Page List

Font Size:

“I hear your heart,” he whispered.

“It beats for you.”

As we lay tangled together on his bed, his wing draped over us like a blanket, I traced lazy patterns on his skin and marveled at how right this felt.

“So,” I said eventually, when my breathing had returned to normal. “About this cottage I bought in a fit of anger…”

I felt his chest rumble with laughter. “Yes, about that. I believe you mentioned wanting to show it to me?”

“Well, it needs some work. A lot of work, actually. The roof leaks, the garden is overgrown, and I’m fairly certain there’s a family of mice living in the kitchen walls.”

“Sounds perfect.”

“You say that now, but wait until you see the state of the shutters. And there are sprites and fairies.”

“I’ve dealt with bookwyrms for centuries, love. I think I can handle a few well-meaning sprites and fairies.”

Love. He’d called me love, and the word settled into my heart like it had always belonged there.

“There’s something else,” I said, suddenly nervous again.

“What’s that?”

“The cottage is not very big. If you’re going to live there too, which I very much hope you are, well, we might be on top of each other all the time.”

His arm tightened around me. “Primrose Windsong, I have spent the last five hundred years rattling around this library alone. The idea of being ‘on top of you’ all the time sounds like paradise.”

I blushed furiously, which only made him laugh again.

“Besides,” he continued, his voice taking on a more serious tone, “I think it’s time this old gargoyle learned what it means to truly build a home with someone, not just guard one.”
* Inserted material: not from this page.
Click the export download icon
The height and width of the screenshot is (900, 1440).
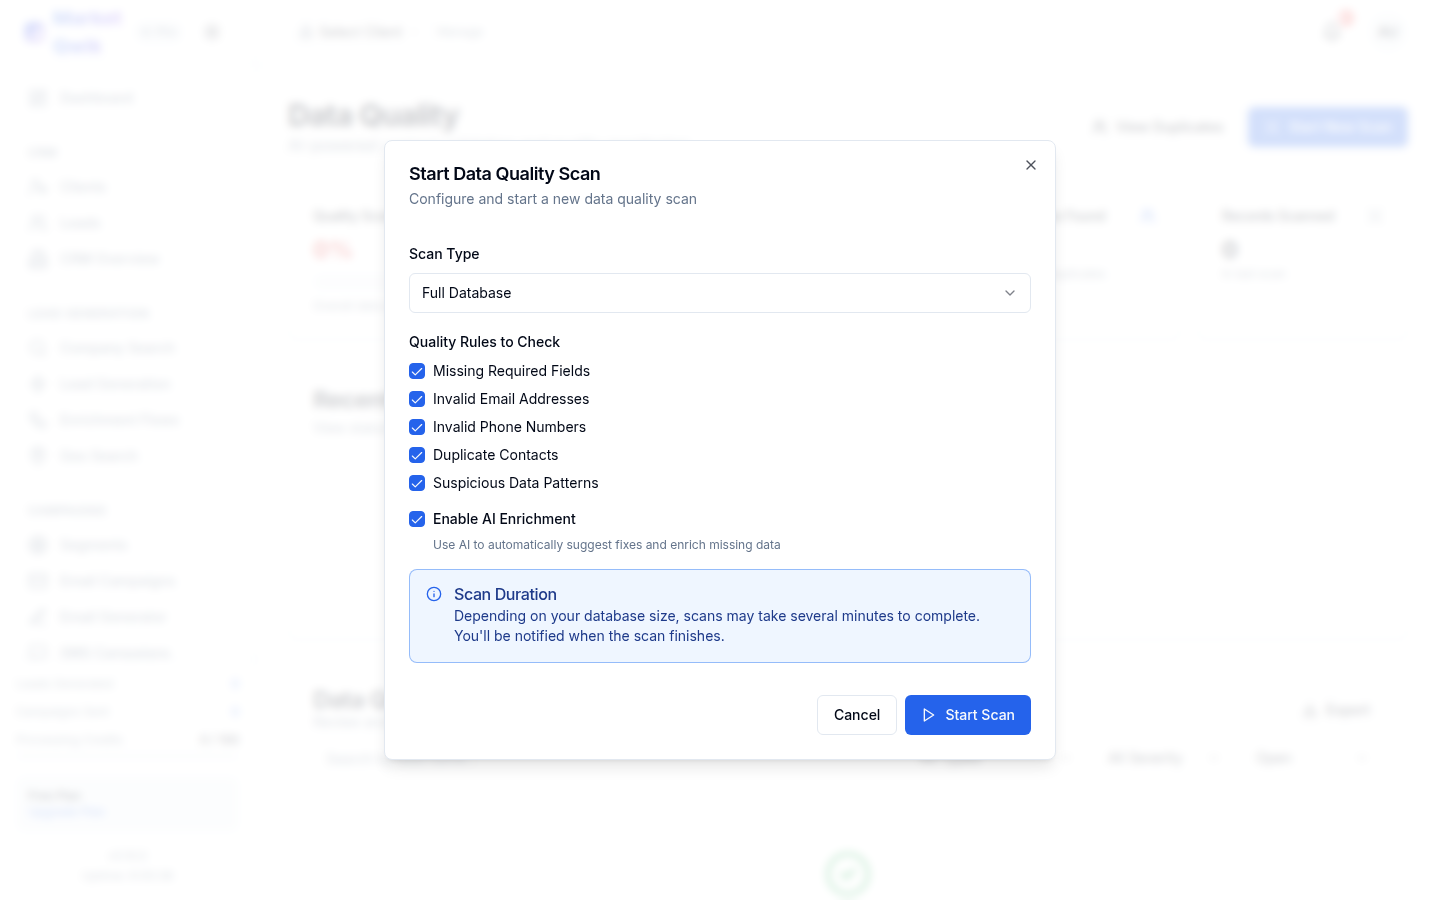(1311, 710)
“Are you sure? You’d be giving up all this space, your sanctuary…”

“My sanctuary isn’t a place, Primrose. It’s you.” He cupped my face in his large hands, thumb stroking across my cheek. “Wherever you are, that’s where I want to be.”

“And me with you… Always. You stubborn gargoyle.”

“I love you too.”

EPILOGUE: ERASMUS

THREE WEEKS LATER

I had never repaired a roof before.

This realization struck me as particularly odd, considering I had wings and had perched on the library’s roof countless times over the centuries. But in five hundred years, I had never had cause to actually fix one, and certainly never with an audience of well-meaning townspeople shouting conflicting advice from below.

“A little to the left, Master Erasmus!” called Elder Thornberry from the garden path where he was supposed to be helping his wife plant new rose bushes but was instead sipping a cup of tea and supervising everyone else’s work with great enthusiasm. His wife, I noticed, was being equally unhelpful. Rather than planting roses, she had cornered Prince Bjorn and was interrogating him with such overly pleasant intensity it had the Rune elf crossing his arms on his chest and taking a step back from her. Only when the Thornberrys’ daughter, Emmalyn, interfered to save the prince did the woman turn back to the roses.

“No, no, to the right!” contradicted Winifred, who had been wrestling with the overgrown blackberry bushes. “You can see from here which shingles need to be replaced. To the right, Master Erasmus.”

I adjusted my grip on the roof tiles and tried to remember why I had volunteered for this particular task. Being up here meant I could observe the delightful chaos below while maintaining a safe distance from Primrose’s mother, who had been following me around all morning with the persistence of a particularly determined bookwyrm.

And yet, even at this height, I had still not escaped her.

“Master Erasmus!” came the inevitable call from below. “You simply must tell me about gargoyle traditions! Do you celebrate housewarmings? Oh, I do hope Primrose will let me plan the housewarming party,” Missus Windsong called.

From my vantage point, I could see Primrose laughing as she stood there in her painter’s jumper, the same cheerful pink paint that had drawn her to the place smeared on her cheek.